**Written task**
Count the lines of the records below that contain the word "notifications", and give only the number.

**Extracted entries**
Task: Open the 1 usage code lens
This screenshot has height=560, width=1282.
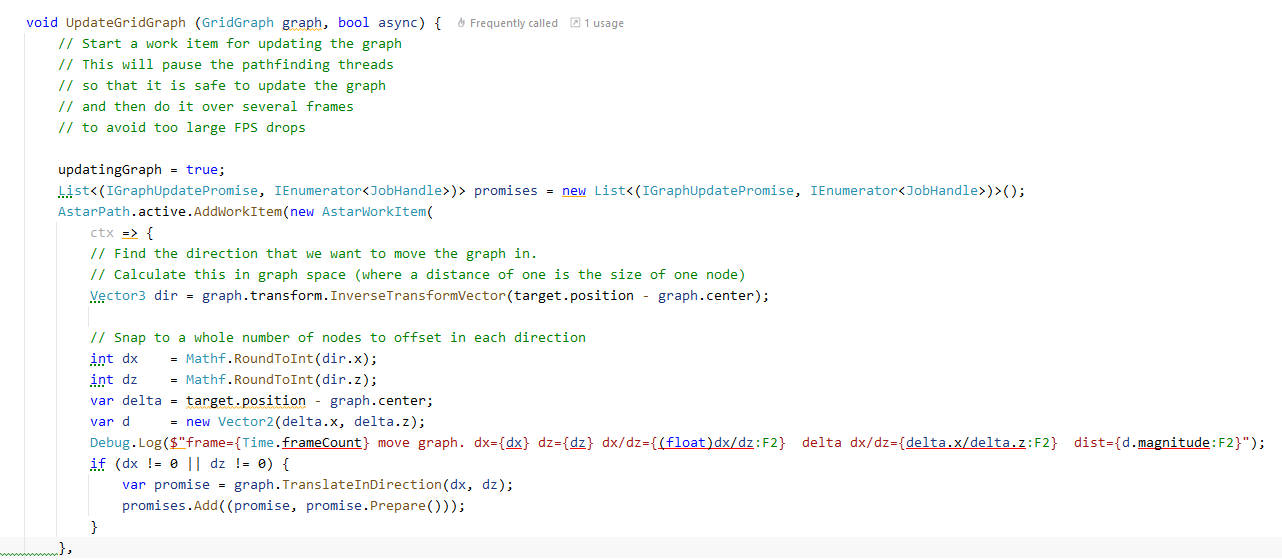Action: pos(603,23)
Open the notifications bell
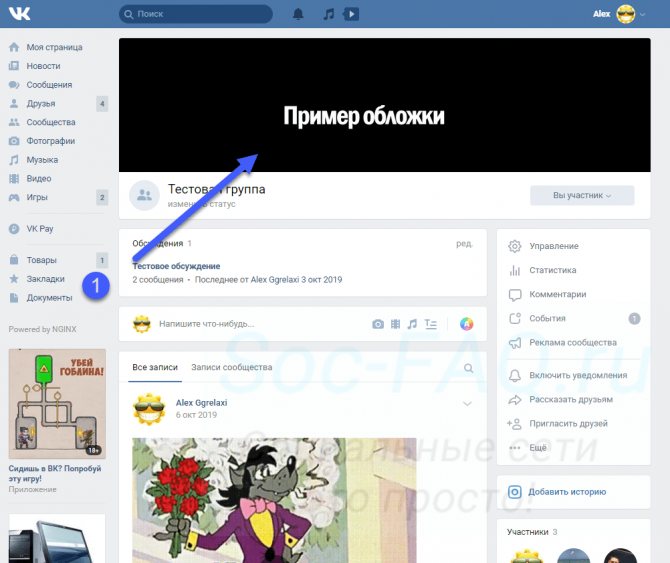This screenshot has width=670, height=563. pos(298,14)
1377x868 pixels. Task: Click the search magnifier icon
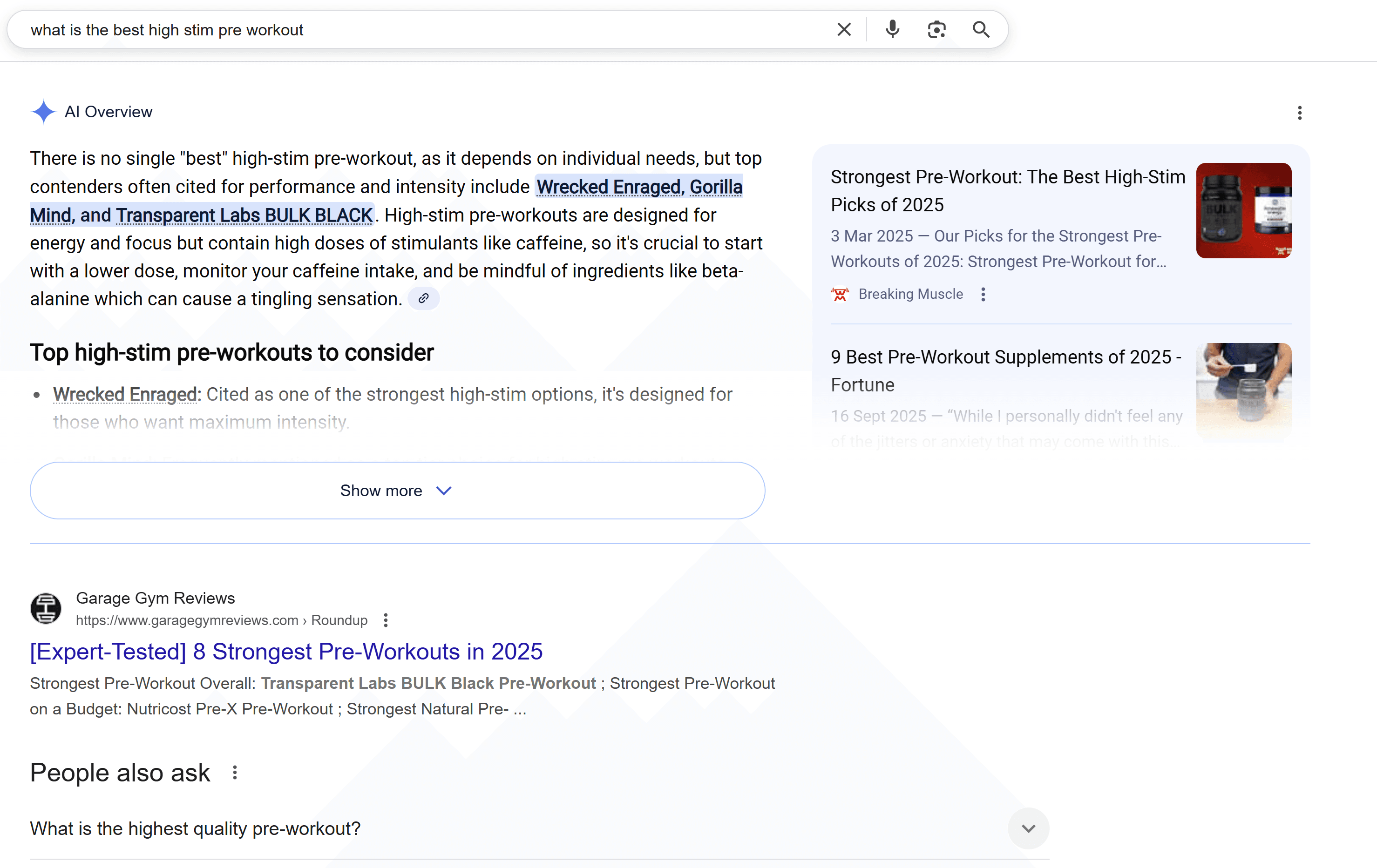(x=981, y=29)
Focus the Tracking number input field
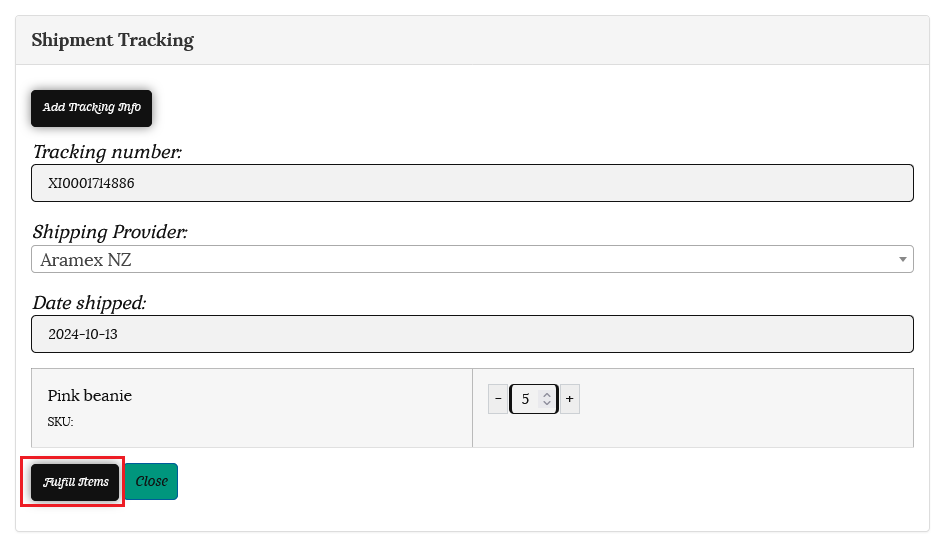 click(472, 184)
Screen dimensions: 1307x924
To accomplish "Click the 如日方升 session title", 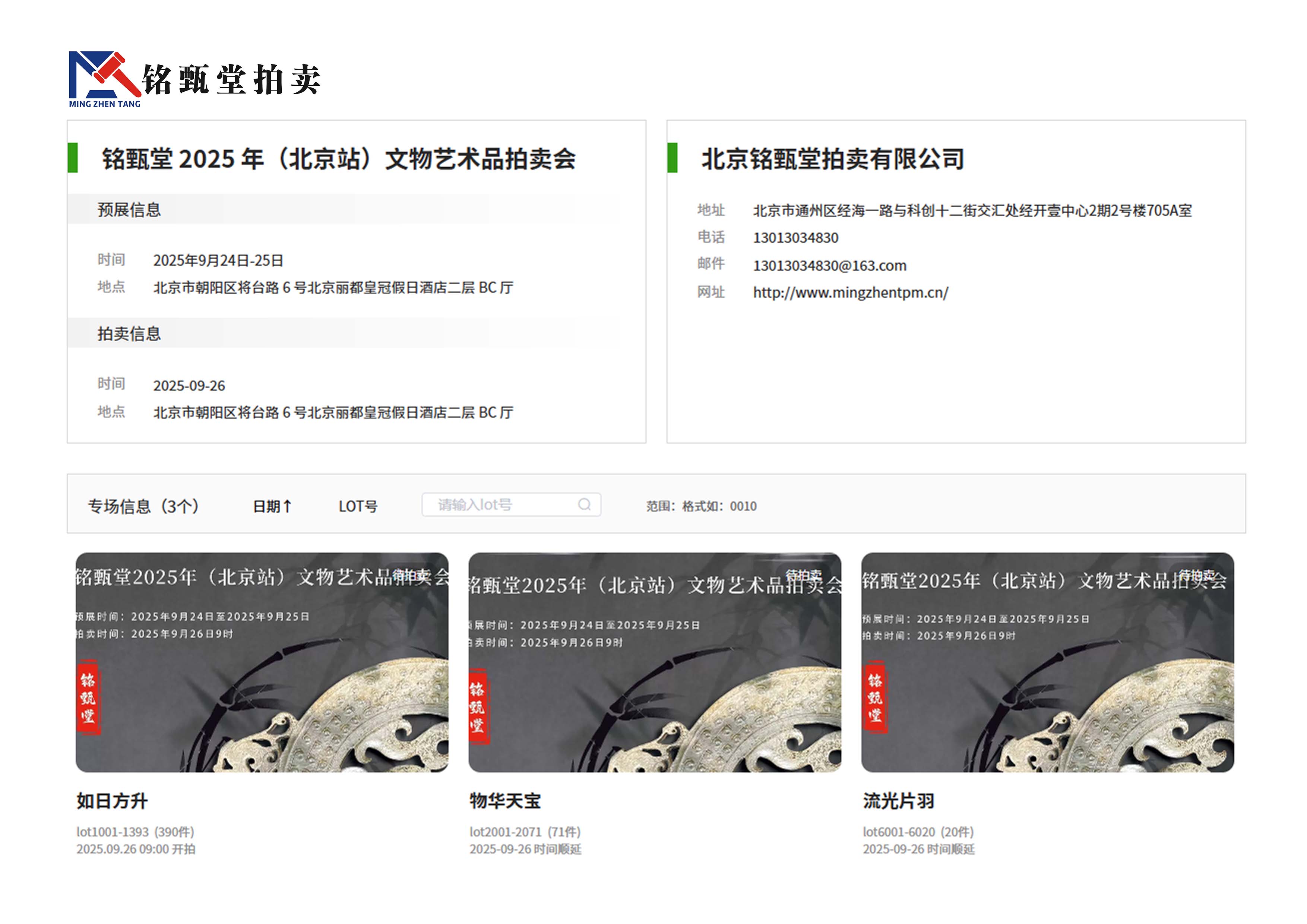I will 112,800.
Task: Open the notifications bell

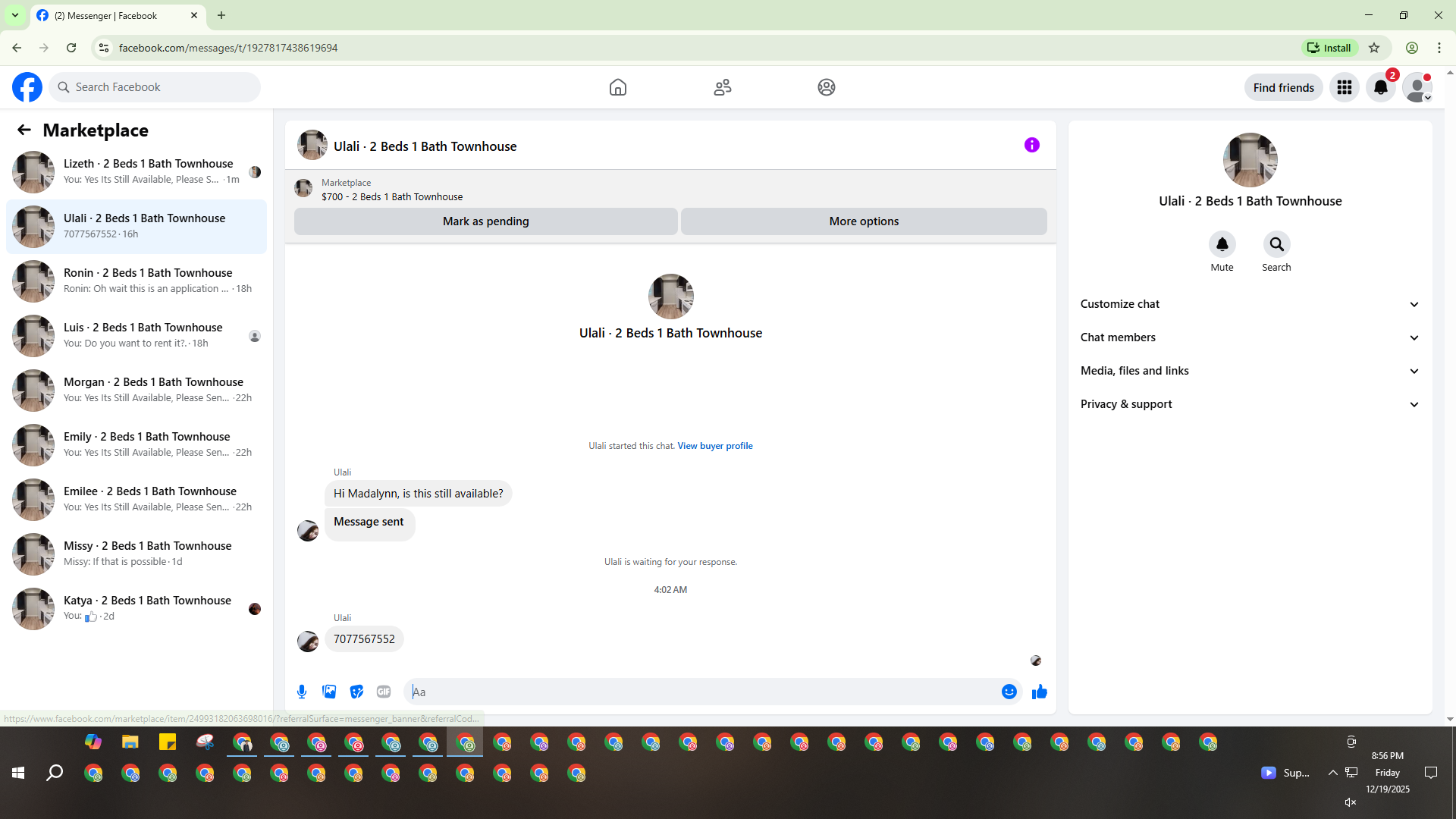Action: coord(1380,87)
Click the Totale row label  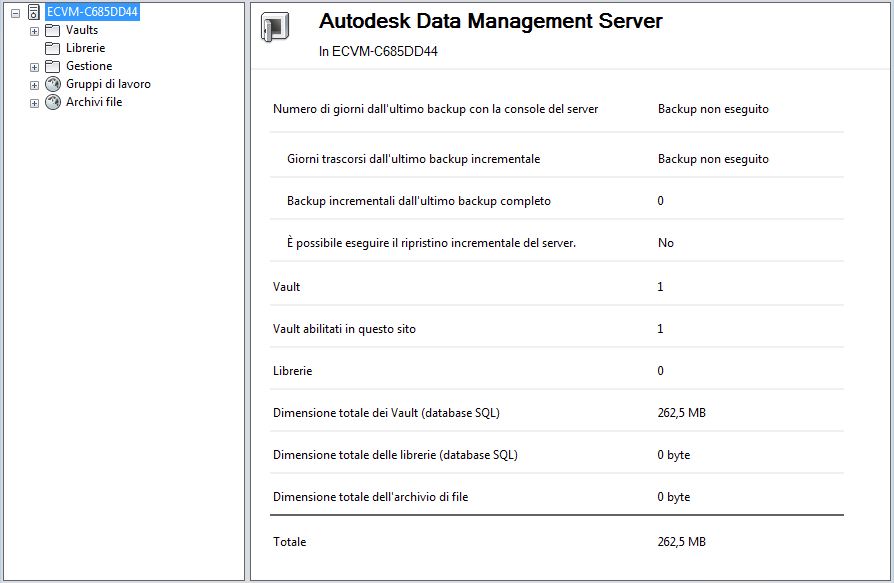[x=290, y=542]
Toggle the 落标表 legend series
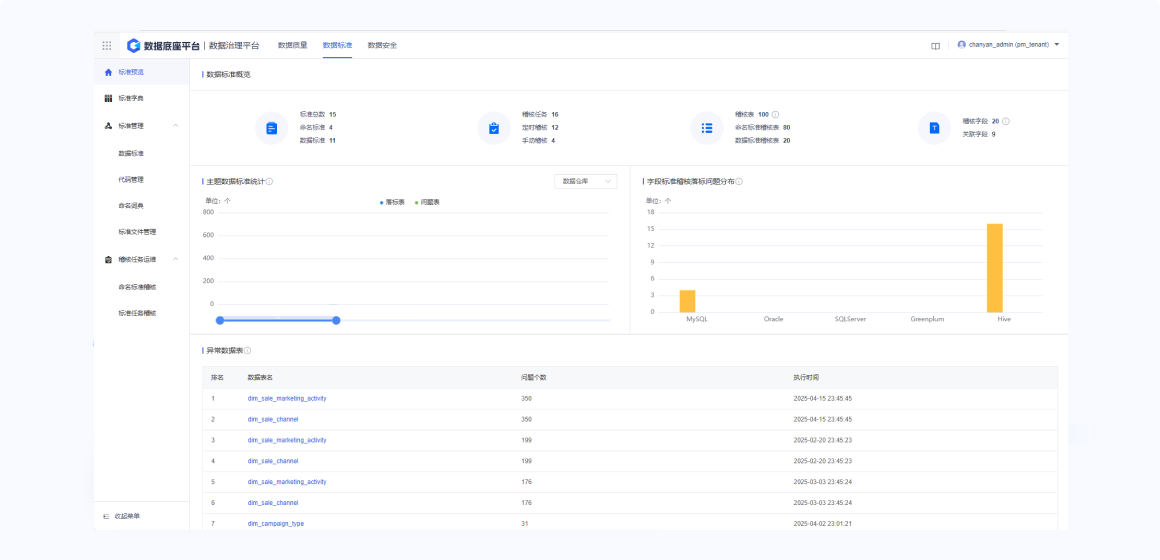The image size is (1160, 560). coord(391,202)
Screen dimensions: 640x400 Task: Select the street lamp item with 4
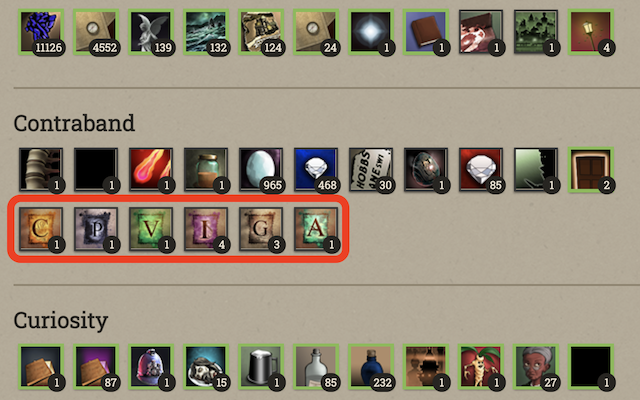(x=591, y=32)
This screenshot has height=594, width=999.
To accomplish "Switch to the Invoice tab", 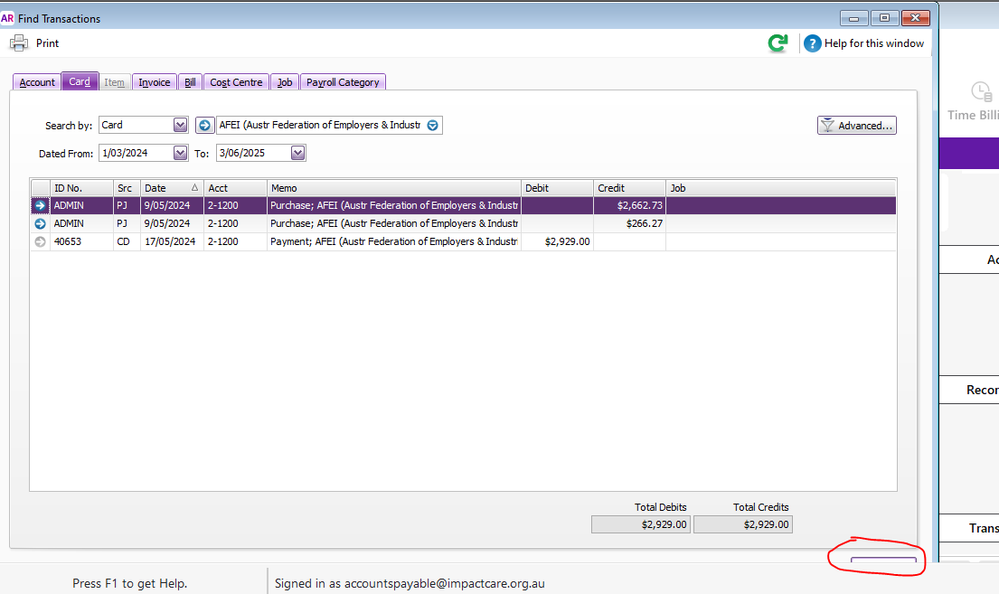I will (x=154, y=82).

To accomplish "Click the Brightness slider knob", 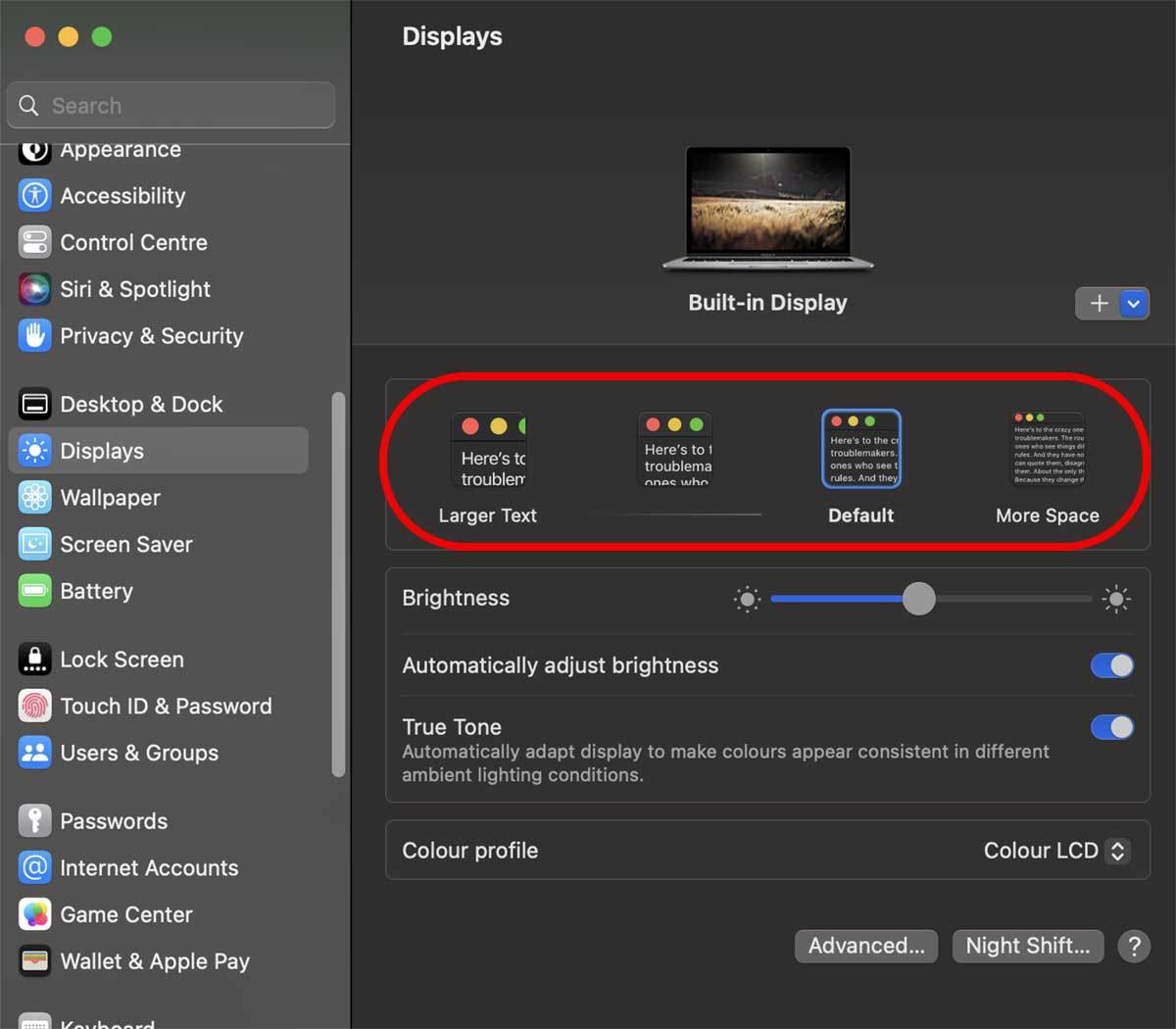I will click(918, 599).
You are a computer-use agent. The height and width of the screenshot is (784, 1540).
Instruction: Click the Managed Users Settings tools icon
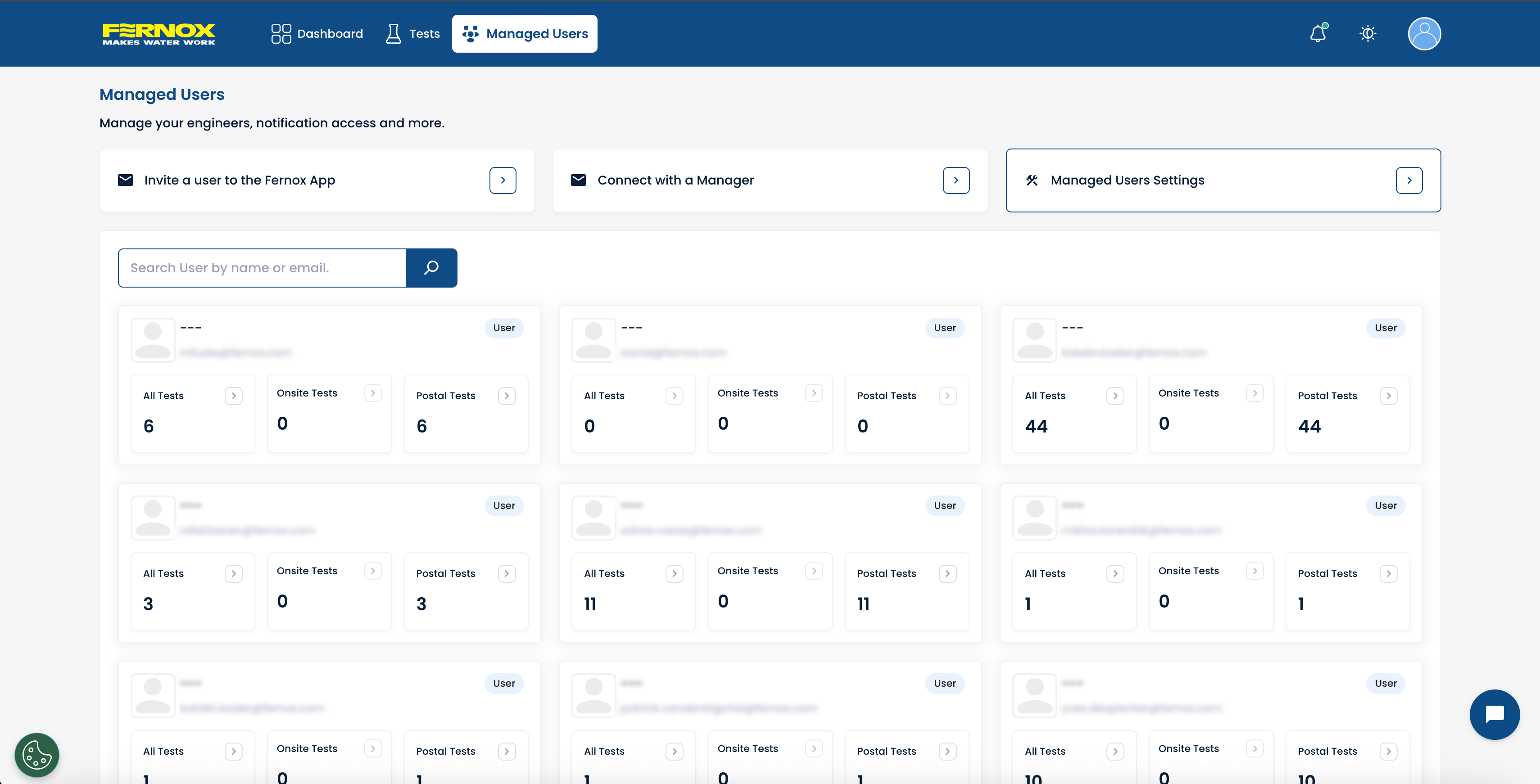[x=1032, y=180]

**Expected output**
2